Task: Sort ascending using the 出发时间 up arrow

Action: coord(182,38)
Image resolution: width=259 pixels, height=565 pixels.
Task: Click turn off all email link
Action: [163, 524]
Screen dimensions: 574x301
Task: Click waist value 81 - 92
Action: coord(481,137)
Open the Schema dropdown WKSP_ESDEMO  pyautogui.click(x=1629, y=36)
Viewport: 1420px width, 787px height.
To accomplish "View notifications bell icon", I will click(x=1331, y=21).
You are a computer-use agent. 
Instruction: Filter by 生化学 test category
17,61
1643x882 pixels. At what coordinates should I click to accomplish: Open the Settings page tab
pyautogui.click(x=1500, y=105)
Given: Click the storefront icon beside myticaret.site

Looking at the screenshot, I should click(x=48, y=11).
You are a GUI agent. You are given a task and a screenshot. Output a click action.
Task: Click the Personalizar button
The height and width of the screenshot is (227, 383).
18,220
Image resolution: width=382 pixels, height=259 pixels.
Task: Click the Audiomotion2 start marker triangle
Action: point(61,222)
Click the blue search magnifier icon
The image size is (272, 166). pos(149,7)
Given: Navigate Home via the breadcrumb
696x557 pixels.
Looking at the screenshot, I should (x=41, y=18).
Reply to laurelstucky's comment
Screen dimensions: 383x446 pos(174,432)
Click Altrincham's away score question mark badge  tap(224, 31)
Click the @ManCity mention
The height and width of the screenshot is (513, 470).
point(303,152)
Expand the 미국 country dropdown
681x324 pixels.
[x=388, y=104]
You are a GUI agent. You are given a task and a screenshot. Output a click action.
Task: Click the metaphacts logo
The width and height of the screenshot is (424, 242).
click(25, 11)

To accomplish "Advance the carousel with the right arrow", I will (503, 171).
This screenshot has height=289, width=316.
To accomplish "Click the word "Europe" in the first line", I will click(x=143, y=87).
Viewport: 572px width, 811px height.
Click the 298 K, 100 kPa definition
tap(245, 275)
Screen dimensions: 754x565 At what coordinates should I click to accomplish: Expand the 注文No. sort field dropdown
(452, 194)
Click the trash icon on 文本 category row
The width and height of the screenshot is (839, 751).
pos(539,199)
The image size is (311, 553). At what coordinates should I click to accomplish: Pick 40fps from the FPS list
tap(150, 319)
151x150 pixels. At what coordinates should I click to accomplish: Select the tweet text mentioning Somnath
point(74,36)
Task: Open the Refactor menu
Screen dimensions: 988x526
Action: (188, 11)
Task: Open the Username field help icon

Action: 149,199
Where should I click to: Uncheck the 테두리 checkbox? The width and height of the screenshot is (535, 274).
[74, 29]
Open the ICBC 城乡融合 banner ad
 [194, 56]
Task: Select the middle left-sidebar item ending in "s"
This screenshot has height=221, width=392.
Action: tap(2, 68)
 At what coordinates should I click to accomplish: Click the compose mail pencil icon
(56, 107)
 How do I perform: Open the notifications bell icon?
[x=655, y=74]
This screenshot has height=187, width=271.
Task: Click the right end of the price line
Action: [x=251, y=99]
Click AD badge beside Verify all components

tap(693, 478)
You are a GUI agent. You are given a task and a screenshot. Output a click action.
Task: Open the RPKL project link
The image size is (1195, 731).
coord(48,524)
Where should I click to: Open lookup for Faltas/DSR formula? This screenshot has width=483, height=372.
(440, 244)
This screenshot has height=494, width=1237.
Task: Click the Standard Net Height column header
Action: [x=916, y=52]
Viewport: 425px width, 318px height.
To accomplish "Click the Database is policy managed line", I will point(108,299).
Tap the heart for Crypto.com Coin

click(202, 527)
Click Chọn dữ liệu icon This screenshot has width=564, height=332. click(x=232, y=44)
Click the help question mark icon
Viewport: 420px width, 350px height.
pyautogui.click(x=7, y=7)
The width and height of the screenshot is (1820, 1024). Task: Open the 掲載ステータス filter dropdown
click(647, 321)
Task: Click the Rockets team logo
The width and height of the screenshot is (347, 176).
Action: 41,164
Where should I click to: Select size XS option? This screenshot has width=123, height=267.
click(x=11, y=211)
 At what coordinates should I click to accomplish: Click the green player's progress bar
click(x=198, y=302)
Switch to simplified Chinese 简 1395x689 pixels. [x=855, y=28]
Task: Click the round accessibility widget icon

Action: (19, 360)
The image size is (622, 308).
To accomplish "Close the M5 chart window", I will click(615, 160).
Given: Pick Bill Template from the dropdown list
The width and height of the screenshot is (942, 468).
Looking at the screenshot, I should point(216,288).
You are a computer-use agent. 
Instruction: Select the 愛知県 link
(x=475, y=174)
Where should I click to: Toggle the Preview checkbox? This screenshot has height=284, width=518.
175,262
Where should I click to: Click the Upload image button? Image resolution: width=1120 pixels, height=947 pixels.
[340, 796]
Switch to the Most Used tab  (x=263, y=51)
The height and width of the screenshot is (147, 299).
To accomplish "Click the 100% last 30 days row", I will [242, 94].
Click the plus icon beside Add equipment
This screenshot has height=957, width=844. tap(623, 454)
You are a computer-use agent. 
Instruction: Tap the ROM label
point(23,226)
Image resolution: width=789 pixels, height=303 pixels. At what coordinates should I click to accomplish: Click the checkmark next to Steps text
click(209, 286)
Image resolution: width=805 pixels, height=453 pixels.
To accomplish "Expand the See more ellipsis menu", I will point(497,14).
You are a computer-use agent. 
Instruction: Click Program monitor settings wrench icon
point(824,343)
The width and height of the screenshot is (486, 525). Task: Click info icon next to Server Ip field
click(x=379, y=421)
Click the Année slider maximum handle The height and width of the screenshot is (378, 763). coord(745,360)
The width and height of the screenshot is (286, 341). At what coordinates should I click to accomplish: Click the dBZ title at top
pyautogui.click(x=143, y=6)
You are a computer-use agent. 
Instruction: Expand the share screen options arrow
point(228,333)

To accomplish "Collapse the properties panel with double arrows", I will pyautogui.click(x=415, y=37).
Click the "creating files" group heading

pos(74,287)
————
→ **WHAT IS ASKED**
Render the listing, from its first line through the line containing "Looking at the screenshot, I should click(x=48, y=11)." inclusive, as a JSON list of strings with one string per line, leaving out blank lines.

→ **SOLUTION TO THE EXERCISE**
[
  "Task: Sort ascending using the 出发时间 up arrow",
  "Action: coord(182,38)",
  "Image resolution: width=259 pixels, height=565 pixels.",
  "Task: Click turn off all email link",
  "Action: [163, 524]",
  "Screen dimensions: 574x301",
  "Task: Click waist value 81 - 92",
  "Action: coord(481,137)",
  "Open the Schema dropdown WKSP_ESDEMO  pyautogui.click(x=1629, y=36)",
  "Viewport: 1420px width, 787px height.",
  "To accomplish \"View notifications bell icon\", I will click(x=1331, y=21).",
  "You are a computer-use agent. ",
  "Instruction: Filter by 生化学 test category",
  "17,61",
  "1643x882 pixels. At what coordinates should I click to accomplish: Open the Settings page tab",
  "pyautogui.click(x=1500, y=105)",
  "Given: Click the storefront icon beside myticaret.site",
  "Looking at the screenshot, I should click(x=48, y=11)."
]